The co-founder of cryptocurrency news website Cointelegraph acknowledged as the ‘Joan of Arc of blockchain’, Toni Lane Casserly, has died at the age of 29.

Ms Casserly’s father announced on Tuesday that the cryptocurrency entrepreneur had died last week.

The Cointelegraph co-founder was a prominent public speaker and a staunch advocate of the blockchain technology that backs the bitcoin market.

“Toni saw how technologies was a device to unleash human consciousness,” said Lucian Tarnowski, an ambassador and founder at technological innovation company Civana.

In a tribute on Thursday, Mr Tarnowski added that “She was a good pioneer in the role blockchains would give in the return to local community.”

According to the cryptocurrency blog Coinfomania, Ms Casserly had not been well ‘for some time’ before passing away in Texas last week.

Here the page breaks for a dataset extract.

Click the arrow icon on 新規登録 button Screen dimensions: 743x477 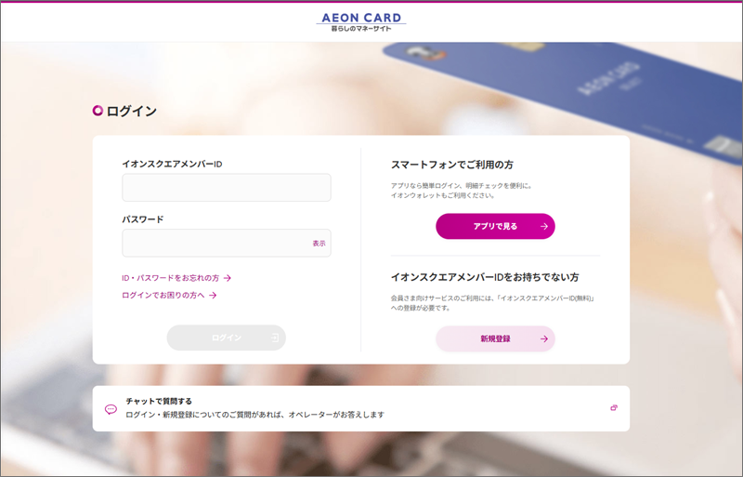544,338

Her father, Nick Casserly, announced “with profound sadness and grief” that she had died writing in a Facebook post on April 14. He added that she had not been well since returning from a trip to California in August.

He said: “[I] remember her fondly as I know a lot of you had been reaching out to her with little success.”

Ms Casserly founded Cointelegraph in 2013 as a media platform dedicated to blockchain technology, crypto assets, and emerging fintech trends.

According to the blockchain encyclopaedia Everipedia, she later founded a bitcoin-based charity in 2015 that provided on-the-ground aid in Sierra Leone during the Ebola outbreak in Africa.

She also served as an advisor to several notable companies, funds and family offices, such as The United Nations, HSBC, Bosch, Cicso, P&G and the Institute for the Future.

Ms Casserly believed that blockchain technologies - as a decentralised economic tool - could improve lives and the work of governments.